Gießen (kath.net/idea) Die christliche Einstellung zur Arbeit hat das Abendland wirtschaftlich erfolgreich werden lassen. Doch gegenwärtig schwinden die christlichen Werte, und ohne Bindung an Gott wird die Arbeit zum Fluch. Auf diese Zusammenhänge macht der Koordinator des christlichen Professorenforums, Hans-Joachim Hahn (Gießen), im Newsletter der Organisation aufmerksam. In ihr sind Wissenschaftler verschiedener Fachrichtungen zusammengeschlossen, „die die christliche Weltsicht nachhaltig und überzeugend im akademischen Raum zur Geltung bringen wollen“. Hahn verweist unter anderem auf den indischen Volkswirtschaftler Prof. Prabhu Guptara (Ermatingen/Schweiz), der auf dem Kongress christlicher Führungskräfte im Februar in Nürnberg referiert hatte. Dabei führte er den wirtschaftlichen Erfolg des Abendlands im 19. Jahrhundert auf die Reformation zurück. Sie habe eine an den Werten der Bibel orientierte Kultur geschaffen, in der eine ehrliche Qualitätsleistung im Austausch für angemessenen Profit gefordert werde. Diese Wirtschaftsethik sei freilich durch den Darwinismus untergraben worden, der zur Speerspitze der Gottlosigkeit geworden sei. Heute rede man deshalb von Raubtierkapitalismus: Der Stärkere verdrängt den Schwächeren.

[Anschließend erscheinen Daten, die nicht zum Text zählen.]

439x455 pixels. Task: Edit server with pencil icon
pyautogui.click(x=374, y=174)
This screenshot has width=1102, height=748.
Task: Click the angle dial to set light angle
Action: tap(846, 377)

Antike verachtete Arbeit mit Händen

Hahn lenkt den Blick auch auf die Arbeitsethik anderer Kulturen. Im Alten China und in Indien hätten höher gestellte Bürger auf niedrigere Schichten herabgesehen, die Handwerk und Landwirtschaft betrieben. Über viele Jahrhunderte habe man kaum technischen oder wirtschaftlichen Fortschritt gesehen. In arabischen Kulturen seien Gewinne weniger aus harter Arbeit als durch klugen und geschickten Handel erzielt worden. Die pointierteste Verachtung körperlicher Arbeit finde sich jedoch in der griechischen und römischen Antike. So seien im vorchristlichen Athen teilweise fünf Sklaven auf einen freien Bürger gekommen, der politisiert und philosophiert sowie die Arbeit mit den Händen verachtet habe.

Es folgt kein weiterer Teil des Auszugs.